Carla Antonelli é o rosto da transexualidade em Espanha. Na Assembleia da República defendeu a lei espanhola, que permite alterar a identidade de quem quer mudar de sexo.

Adequou o corpo ao que a mente lhe dizia..."Carla sempre foi Carla". Já ficou retida em aeroportos porque o nome não correspondia à imagem. Rosto da transexualidade em Espanha, procura agora afirmar-se no cinema e trabalhar com Almodóvar "está escrito no destino".

Carla Antonelli é o nome artístico de Carla Delgado Gómez. Recusa dizer como se chamava quando era um homem, mas não tem problemas em falar do seu processo de transformação.

"Nunca pude entendê-lo de outra maneira. Carla sempre foi Carla e nunca pude dizer que um dia pensava de uma maneira e no outro dia de outra. Só houve uma alteração física, em que adequei o meu corpo ao que a minha mente me diz que sou", começa por explicar, em entrevista à Agência Lusa.

"Não é um capricho"

Deixou pelo caminho vários amigos e família, um "fardo" que diz que alguns homens e mulheres transexuais carregam devido à decisão que tomam. Por isso, "é preciso destruir o estereótipo do capricho".

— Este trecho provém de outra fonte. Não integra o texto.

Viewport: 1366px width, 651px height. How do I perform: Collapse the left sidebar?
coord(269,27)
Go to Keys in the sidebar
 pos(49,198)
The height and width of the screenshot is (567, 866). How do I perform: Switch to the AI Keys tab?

"Isto não é nenhum capricho. Isto é uma realidade que se sente e que se deve respeitar", afirma, com convicção, enquanto posa com um grande sorriso para mais uma fotografia. Vai ajeitando os longos cabelos encaracolados antes de cada flash e de vez em quando procura um espelho, à medida que vai percorrendo os corredores da Assembleia da República.



Foi coordenadora da área da transexualidade do grupo federal de gays e lésbicas do Partido Socialista Operário Espanhol (PSOE - actualmente no poder) e ameaçou entrar em greve de fome caso José Luís Rodríguez Zapatero não fixasse uma data para avançar com a Lei da Identidade de Género, uma promessa eleitoral.

Este diploma, pioneiro em todo o mundo, permite solicitar a alteração de documentos, independentemente da realização de uma cirurgia aos órgãos genitais, reenquadrando ainda protocolos médicos para a transexualidade.

"Acabaram as humilhações"

"Todos já tivemos situações em que tivemos de apresentar o bilhete de identidade para salvar uma situação. A lei permitiu também eliminar discriminações no âmbito do trabalho, porque as pessoas apresentavam um BI que não correspondia, que não as identificava", explicou, acrescentando: "Acabaram-se as humilhações quando se viaja, quando se aluga uma casa ou quando se concorre a um emprego".

Carla recorda uma situação em Cuba, quando ficou retida durante mais de quatro horas no aeroporto porque uma funcionária da alfândega não a deixava entrar no país: "Dizia que não era a pessoa do passaporte, que o documento era falso".

Depois de uma vida dedicada ao activismo, Carla Antonelli procura agora singrar no mundo do cinema e não tem dúvidas em enunciar uma das suas maiores ambições: trabalhar com o realizador espanhol Pedro Almodóvar.

"Ele ainda não sabe, mas está escrito no destino que vamos trabalhar juntos", brinca.